++++ 本文 ++++
完全に油断しきって、周りに誰がいるか把握しないままただ普通に、ぼーっとしながら歩いていました。

なぜならば、今のことろ何も怖いことは起きておらず順調に旅が進み、そして頭のなかではさっきのミュージアムで見たホロコーストの写真などを思い返していたからです。

 

 

すると、地図を持った1人の男に声をかけられました。

 

『すみません。ここがどこが分かりますか?』

 

なぜ、明らさまにアジア人である私に声をかけるのだろう?

そして有名なチェックポイントチャーリーはすぐそこで、道に迷うような場所でもないのだけど。

 

そう思いましたが、日が沈んだ暗い中、道に迷ってる人をほっとけないと思い、その男と一緒に地図を覗き込みました。

 

しかし、その地図はストリート名が書いてある細かい地図でもなんでもなく、

大雑把にベルリンの主要な観光名所のだいたいの位置が書かれた簡略化された地図でした。

 

そのため、自分たちの細かな場所を特定するのに時間がかかり、3分ほど地図を覗き込んでいた気がします。

 

 

すると、

どこからともなく私服姿の2人の男が現れました。
++++ 資料データ ++++
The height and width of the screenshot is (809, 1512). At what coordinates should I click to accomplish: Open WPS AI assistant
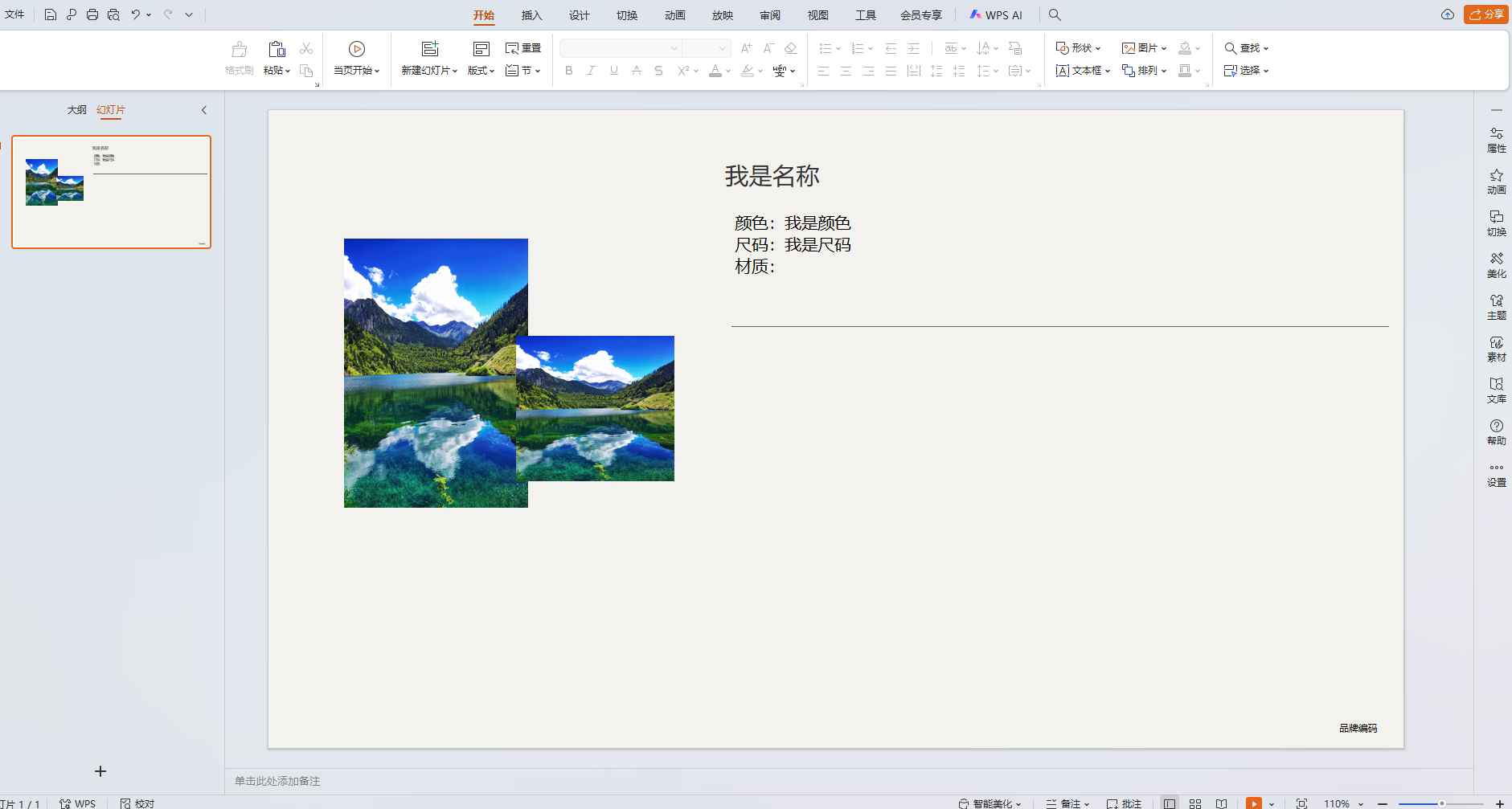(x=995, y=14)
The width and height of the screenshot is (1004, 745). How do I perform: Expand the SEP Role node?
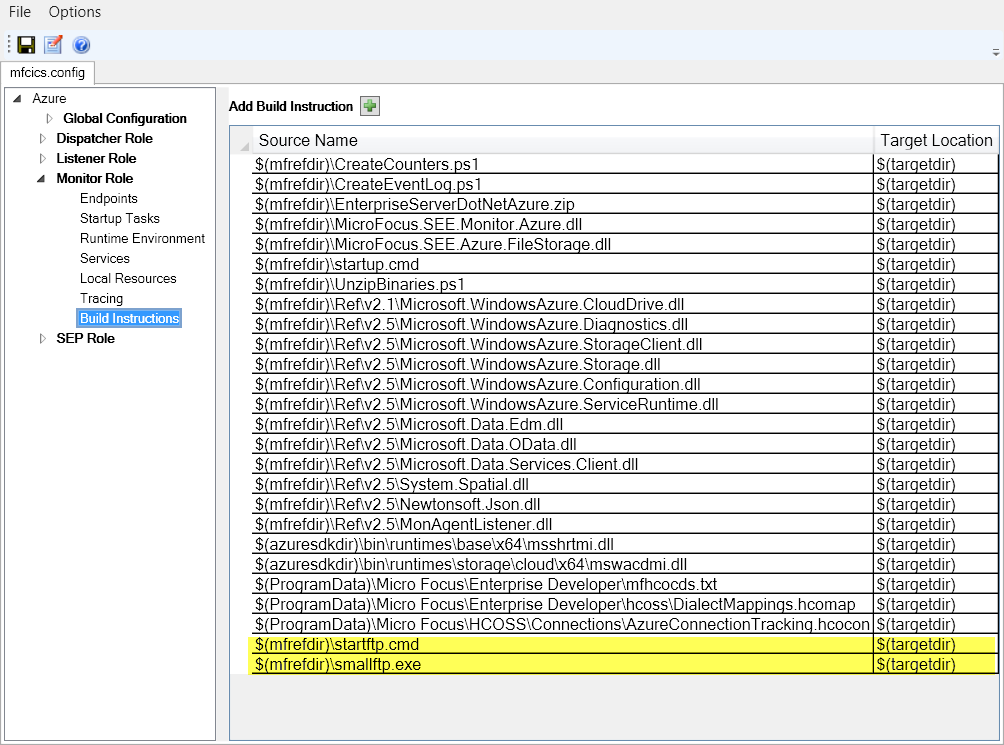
++++
#### 記述問題
[1] 本文の内容について、次の問いに答えてください。
(a) 声をかけてきた男は何を持っていましたか。
(b) すぐそこにあると書かれている有名な場所はどこですか。
(c) 地図を覗き込んでいた時間はどれくらいだったと書かれていますか。
[2] 次の文が本文の内容と合っているかどうか、「はい」か「いいえ」で答えてください。判断の根拠となる本文の言葉もそのまま引用してください。
(a) 筆者は、ミュージアムで見たホロコーストの写真などを思い返しながら歩いていた。
(b) 男が持っていた地図には、ストリート名が細かく書かれていた。
(c) 最後に現れた2人の男は制服を着ていた。
[3] 本文のうち、「なぜ、明らさまにアジア人である私に声をかけるのだろう?」で始まり「れた簡略化された地図でした。」で終わる部分を、一字も変えずに書き写してください。

#### 解答例
[1]
(a) 地図を持っていました。
(b) チェックポイントチャーリーです。
(c) 3分ほどです。

[2]
(a) はい。「頭のなかではさっきのミュージアムで見たホロコーストの写真などを思い返していたからです」
(b) いいえ。「その地図はストリート名が書いてある細かい地図でもなんでもなく」
(c) いいえ。「どこからともなく私服姿の2人の男が現れました」

[3]
なぜ、明らさまにアジア人である私に声をかけるのだろう?

そして有名なチェックポイントチャーリーはすぐそこで、道に迷うような場所でもないのだけど。

 

そう思いましたが、日が沈んだ暗い中、道に迷ってる人をほっとけないと思い、その男と一緒に地図を覗き込みました。

 

しかし、その地図はストリート名が書いてある細かい地図でもなんでもなく、

大雑把にベルリンの主要な観光名所のだいたいの位置が書かれた簡略化された地図でした。